An average underwater welder makes a mean hourly wage of $26.32 or $54,750 a year while the general welding average income is $36,000 a year.
Underwater welding is a specialization that requires training in diving, a physical exam, and often an AWS D3.6 welding skill.
The job involves fitting and rigging, underwater cutting with heavy equipment, non-destructive testing and inspection, and often underwater photography.
Underwater welding often involves travel, sometimes many months away from home.
Those willing to travel worldwide can often take advantage of more lucrative contracts.
Welding engineers and welding research scientists are the next highest paid welding jobs.
Their wages range from $50,000 to $100,000+.
Welding engineers have an extensive knowledge of engineering, metallurgy, materials, and physics.
They use this knowledge to evaluate, design, and examine welds.

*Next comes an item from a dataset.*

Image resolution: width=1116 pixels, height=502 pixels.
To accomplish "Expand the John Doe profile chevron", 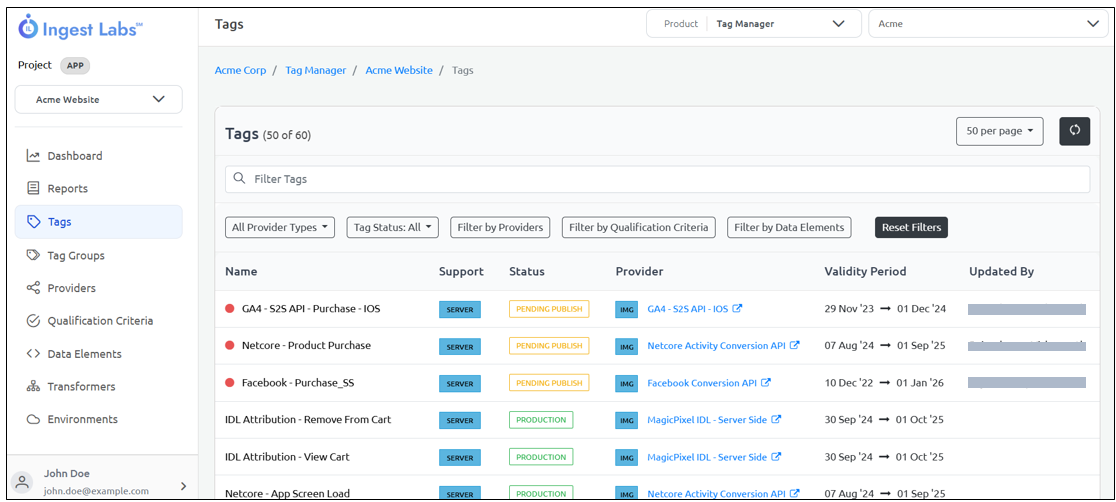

They supervise and document welding operations in keeping with codes, contracts or drawings.
They maintain the integrity of the work on a worksite.
A Bachelor’s Degree in welding engineering or welding engineering technology is recommended.
A Master’s or Doctorate also helped.
Certifications include AWS Certified Welding Inspector and AWS Certified Welding Engineer.
Welding research scientists work with unique metal alloys where research and studies are conducted to develop new methods, solve problems, and generally improve the overall application of welding.
Research scientists typically work in a lab environment.
Minimum education is a Master’s degree in welding engineering, material science, metallurgy, etc.
A Doctorate in welding engineering, material science, or metallurgy is recommended.
What State Has the Best Welding Jobs?
Good, high paying jobs are available all over the United States and the world because of the widespread need for welding across many industries. On wages alone, Alaska is the place to weld.
Alaska has the highest annual mean wage – $67,330 a year with the Anchorage area reaching an annual mean wage of $71,000.
In the lower 48 states, Wyoming is the next highest annual mean wage at $60,960 followed by the District of Columbia at $60,780.
The U.S. Department of Labor Bureau of Labor Statistics projects higher than industry average growth for Tennessee, Arkansas, and Louisiana between now and 2026.
For those now training or planning to train in welding, keep an eye on these states for future employment and wider job opportunities.
Do Welders Get Good Benefits?
Welding benefits can be divided into several categories: availability of work, amount of work, compensation and benefits packages, and flexibility or work/life balance.
- Availability of work is not a problem with welding due to the high demand for skilled workers. The unemployment rate for welders is on par with the national average.
- Most welders work full time and overtime is very common. Most manufacturing companies have two to three shifts working around the clock to maintain production. As a result, many welders may work evenings and weekends.
- Since welders are in high demand, many companies compete for welders with excellent compensation and benefits packages. The higher the demand for the specialization, the better the benefits package. Compensation and benefits packages can include paid vacation and holidays as well as retirement packages. Unionized and salaried positions have a higher chance of having these types of benefits. Working independently is an option in welding but comes with the added expense of buying your own health insurance.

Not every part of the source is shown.